7. TAX INDEMNITY: This Lease is entered into on the basis that
Lessee shall be entitled to (a) depreciation deductions with
respect to a Unit, in accordance with Section 168(a) of the
Internal Revenue Code of 1986, as amended (the “Code”),
based upon the applicable depreciation method and recovery period
specified in Sections 168(b) and (c) of the Code as identified
by Lessee; and (b) for state income tax purposes, deductions
analogous to (a) (all of the foregoing hereinafter the
“Tax Benefits”).

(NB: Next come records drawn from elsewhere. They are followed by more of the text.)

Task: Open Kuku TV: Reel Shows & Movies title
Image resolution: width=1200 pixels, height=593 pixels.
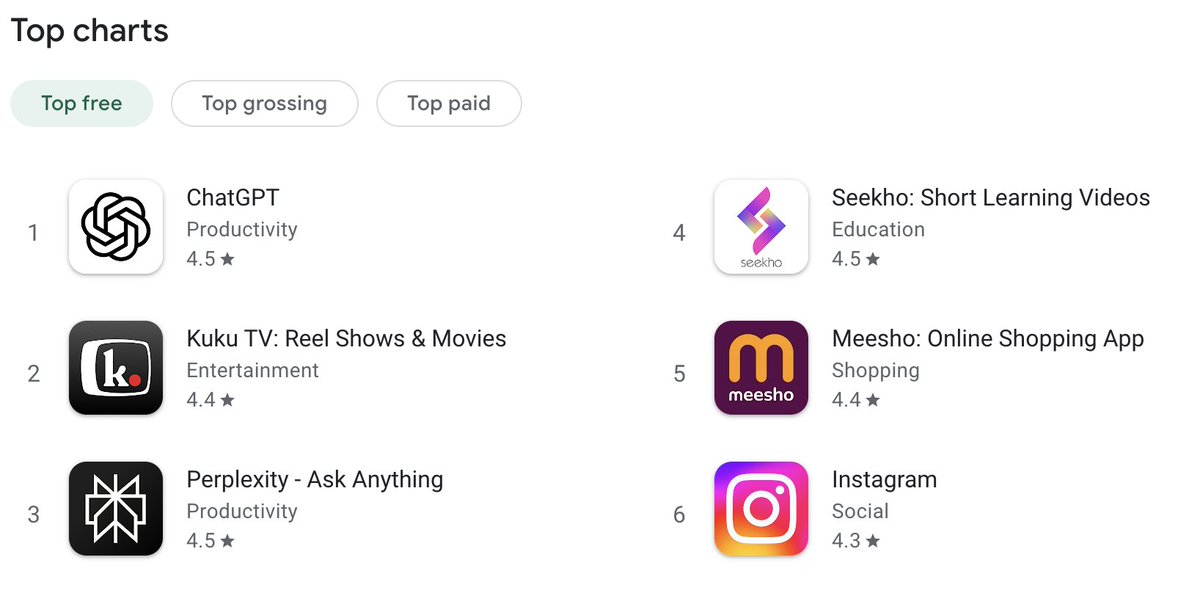Action: click(346, 339)
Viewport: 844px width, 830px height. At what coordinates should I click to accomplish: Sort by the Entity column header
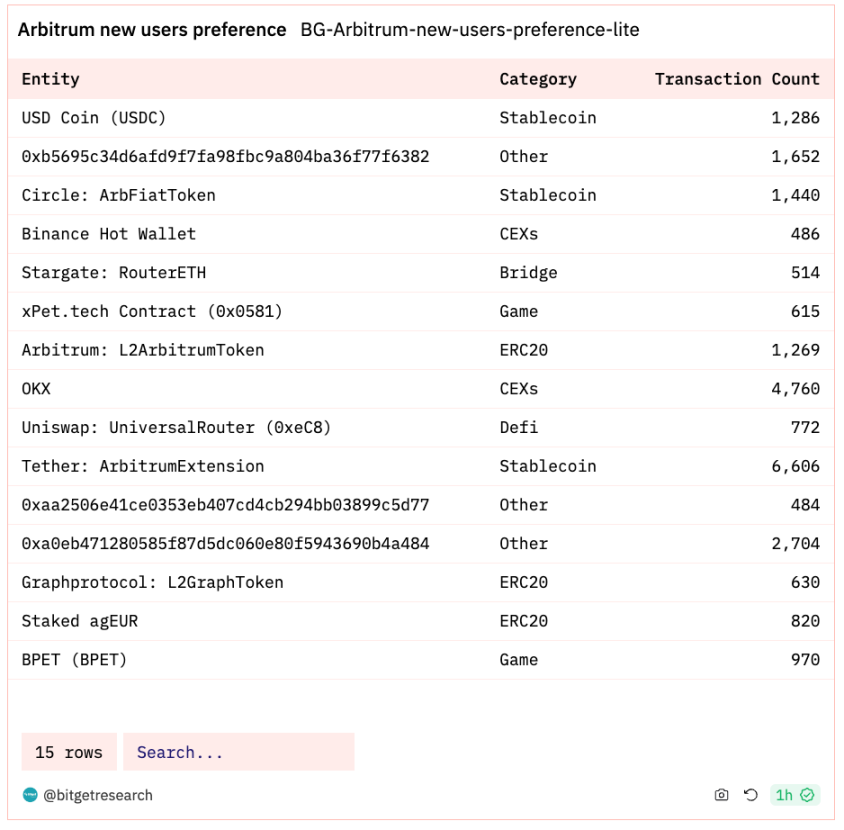(51, 79)
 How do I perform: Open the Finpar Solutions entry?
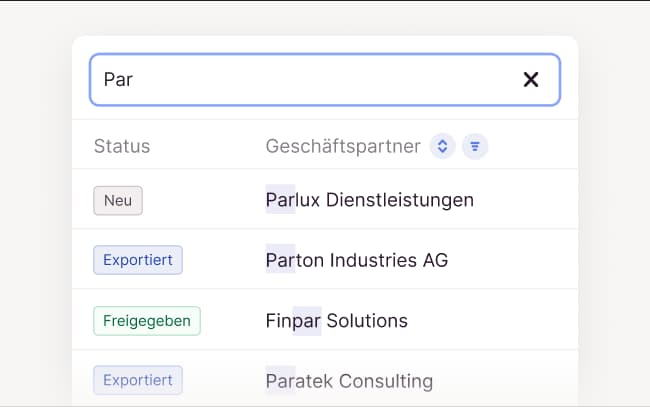point(336,321)
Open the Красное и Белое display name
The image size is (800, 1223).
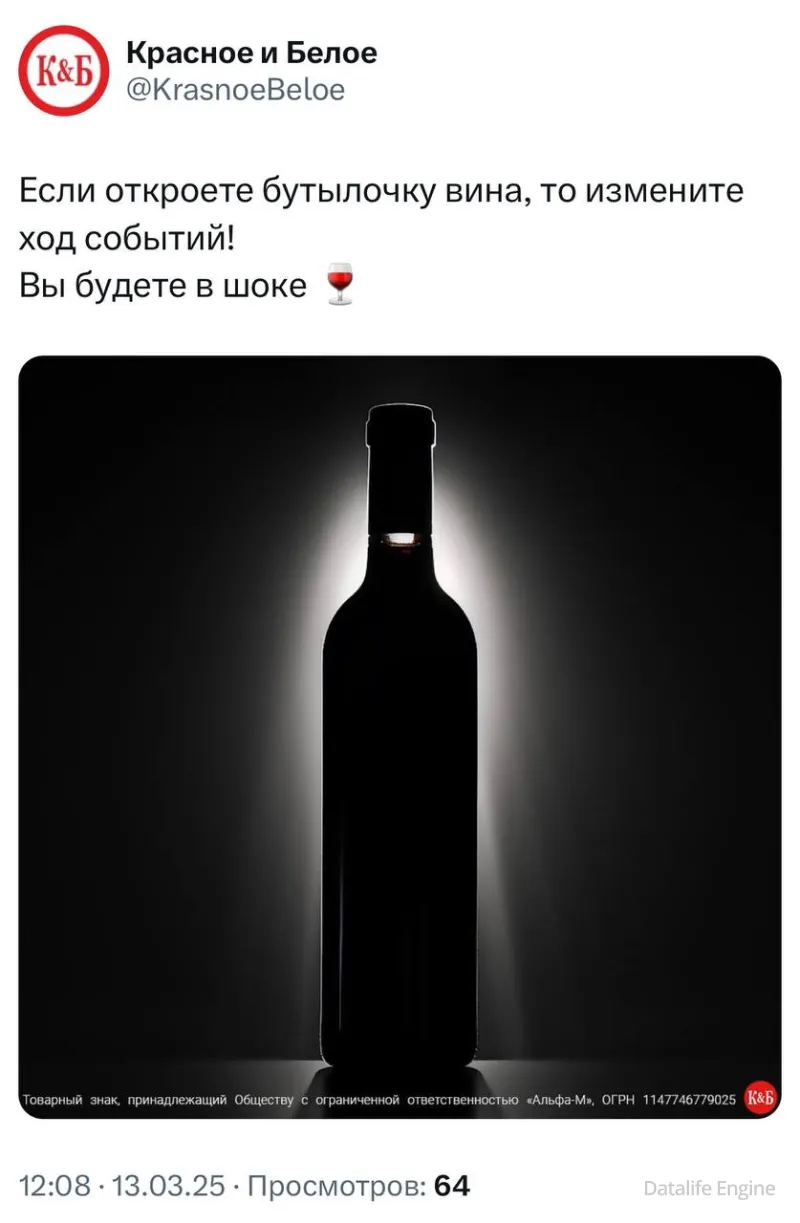click(251, 54)
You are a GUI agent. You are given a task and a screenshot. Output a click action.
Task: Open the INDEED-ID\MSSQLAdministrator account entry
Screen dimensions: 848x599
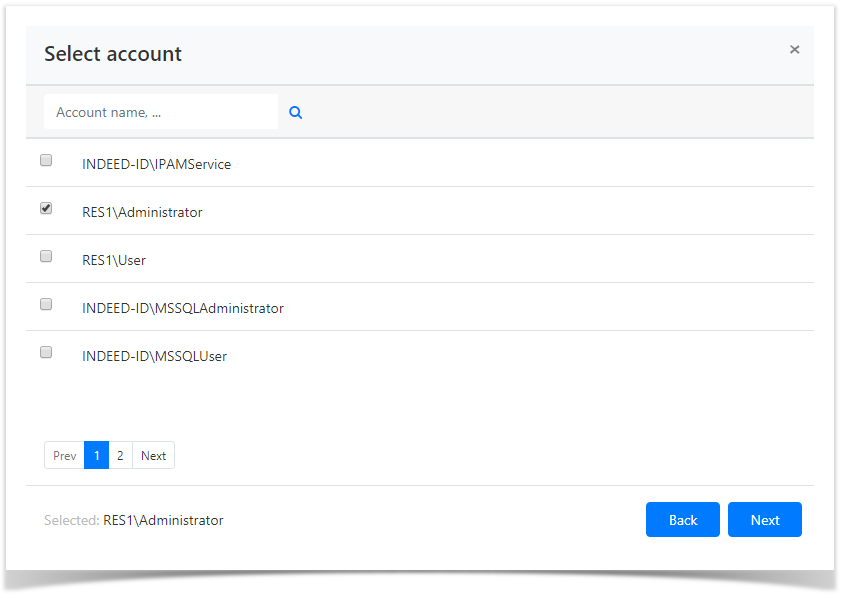(183, 308)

If Lessor, for any reason other than
those stated in (i) through (iv) below, shall lose or
lose the right to claim or, if there shall be disallowed, deferred
or recaptured with respect to Lessor, any of the Tax Benefits with
respect to any Unit (any of the foregoing hereafter a
“Loss”), then, within thirty (30) days after
written notice to Lessee by Lessor that a Loss has occurred, Lessee
shall pay Lessor an amount which, in the reasonable opinion of
Lessor, will cause Lessor’s net after tax rate of return over
the term of this Lease in respect to the Unit to equal the net
after tax rate of return that would have been realized if Lessor
had been entitled to its anticipated utilization of all of the Tax
Benefits. Lessor shall not be entitled to payment for any Loss
arising solely as a direct result of any of the following:
(i) a failure of Lessor to timely or properly claim the Tax
Benefits for a Unit; (ii) a foreclosure by any person holding
a lien through Lessor on any Unit, which foreclosure results solely
from an act of Lessor; (iii) a Casualty Occurrence, if the
Casualty Value in connection therewith has been paid by Lessee; or
(iv) the failure of Lessor to have sufficient taxable income
or tax liability to utilize the Tax Benefits. Lessor shall be under
no obligation to contest any action that may result in a Loss.